DIRECTIONS: Reproduce the rows verbatim, from the line containing "The height and" through the line containing "coord(1201,45)", inclusive.

══ DATA FOR PROCESSING

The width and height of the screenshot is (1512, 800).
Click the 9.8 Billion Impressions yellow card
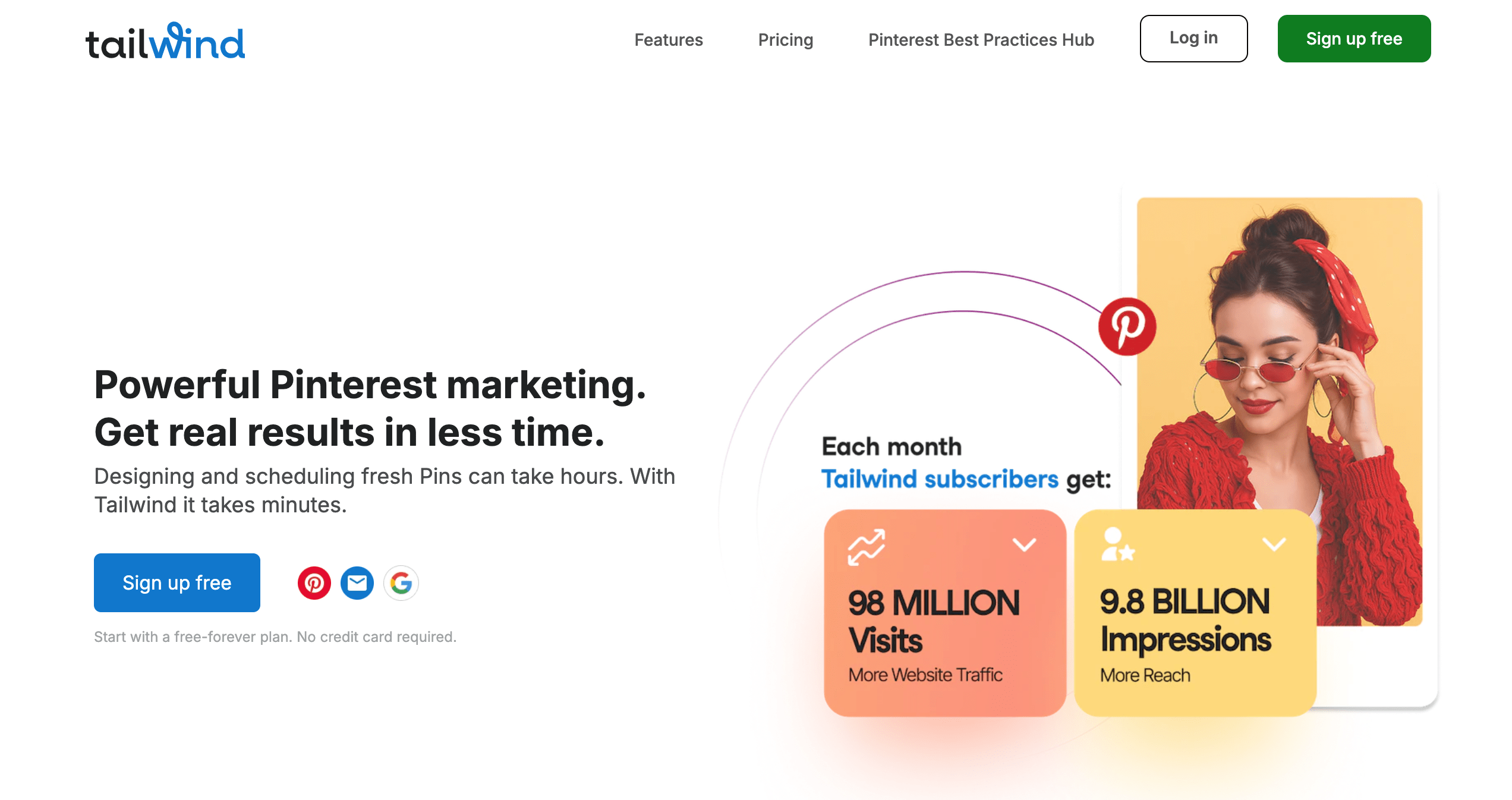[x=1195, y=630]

════
══ DATA FOR PROCESSING

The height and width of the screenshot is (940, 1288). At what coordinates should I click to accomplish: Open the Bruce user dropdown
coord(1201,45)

════

TASK RESPONSE:
The height and width of the screenshot is (940, 1288). At what coordinates should I click to accomplish: Open the Bruce user dropdown
coord(1201,45)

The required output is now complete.